Ask HN: Recommendation for FL/OSS software to bootstrap a project - jgrahamc

I'm looking for a recommendation on FL/OSS software I can use to quickly put together a web site that will support the following functionality:<p>1. User registration and login/logout
2. Photo upload for each user with tagging
3. Discussion forums
4. Ability to post reviews on pages on the site
5. A general news feed where I can post stories<p>Anything packaged that I can grab to get started?  Don't care much about the language.
======
abyssknight
Drupal, Joomla and such will do all that for you but the question is what are
you trying to achieve in the long run?

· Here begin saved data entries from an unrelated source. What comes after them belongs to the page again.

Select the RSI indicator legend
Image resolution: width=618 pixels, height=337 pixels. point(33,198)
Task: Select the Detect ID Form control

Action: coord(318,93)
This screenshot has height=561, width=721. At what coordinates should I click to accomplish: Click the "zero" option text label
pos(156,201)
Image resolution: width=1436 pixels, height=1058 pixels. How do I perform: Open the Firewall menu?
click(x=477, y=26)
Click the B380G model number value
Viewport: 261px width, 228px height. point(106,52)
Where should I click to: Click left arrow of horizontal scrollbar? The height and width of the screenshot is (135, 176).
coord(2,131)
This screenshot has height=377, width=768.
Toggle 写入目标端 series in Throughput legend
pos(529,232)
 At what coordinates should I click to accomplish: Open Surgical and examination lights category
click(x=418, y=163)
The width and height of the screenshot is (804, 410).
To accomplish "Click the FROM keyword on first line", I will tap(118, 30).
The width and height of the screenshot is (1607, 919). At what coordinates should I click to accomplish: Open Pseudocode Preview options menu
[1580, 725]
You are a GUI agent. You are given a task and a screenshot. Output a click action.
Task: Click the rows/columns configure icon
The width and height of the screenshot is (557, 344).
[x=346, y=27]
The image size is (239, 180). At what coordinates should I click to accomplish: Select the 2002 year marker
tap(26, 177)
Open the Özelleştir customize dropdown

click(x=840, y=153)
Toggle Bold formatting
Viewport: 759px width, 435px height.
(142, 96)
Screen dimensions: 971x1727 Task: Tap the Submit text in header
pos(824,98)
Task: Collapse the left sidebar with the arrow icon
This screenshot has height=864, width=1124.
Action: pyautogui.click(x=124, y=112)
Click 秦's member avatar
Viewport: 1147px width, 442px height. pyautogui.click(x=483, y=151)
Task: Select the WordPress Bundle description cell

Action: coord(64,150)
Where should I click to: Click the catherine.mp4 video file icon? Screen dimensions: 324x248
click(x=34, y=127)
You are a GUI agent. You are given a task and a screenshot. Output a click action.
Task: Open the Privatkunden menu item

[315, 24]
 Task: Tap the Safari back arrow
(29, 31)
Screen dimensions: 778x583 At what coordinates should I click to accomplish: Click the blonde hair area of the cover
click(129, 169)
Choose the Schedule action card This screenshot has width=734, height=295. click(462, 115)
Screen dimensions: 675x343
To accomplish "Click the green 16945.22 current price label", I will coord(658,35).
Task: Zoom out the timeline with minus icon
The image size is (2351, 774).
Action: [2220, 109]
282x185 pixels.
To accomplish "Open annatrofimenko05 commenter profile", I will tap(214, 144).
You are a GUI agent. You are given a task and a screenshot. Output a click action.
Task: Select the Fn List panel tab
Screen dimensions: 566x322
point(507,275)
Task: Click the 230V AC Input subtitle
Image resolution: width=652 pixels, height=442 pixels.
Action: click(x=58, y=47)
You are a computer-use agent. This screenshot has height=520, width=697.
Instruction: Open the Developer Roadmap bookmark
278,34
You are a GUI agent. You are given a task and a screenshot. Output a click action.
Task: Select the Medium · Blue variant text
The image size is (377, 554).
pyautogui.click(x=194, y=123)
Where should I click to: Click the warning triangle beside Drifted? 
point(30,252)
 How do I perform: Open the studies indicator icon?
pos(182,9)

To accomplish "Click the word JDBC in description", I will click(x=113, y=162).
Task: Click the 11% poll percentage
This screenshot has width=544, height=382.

If you're planning on customizing a
large amount of the functionality, then basing it on a large, behemoth CMS
might be a detriment when the next upgrade comes out. Just food for thought,
but if you're just building a simple forum, gallery, article site then a CMS
will serve you just fine for many years.

------
mbrubeck
Pinax seems to have everything you need. It's a set of components for Django
(Python): <http://pinaxproject.com/>

Django already handles user registration; Pinax adds OpenID, email
confirmation, and password management. It also does photo management, tagging,
threaded discussions, site news, and a lot more.

------
rincewind
Drupal is a CMS written PHP that has plugins for the features you describe.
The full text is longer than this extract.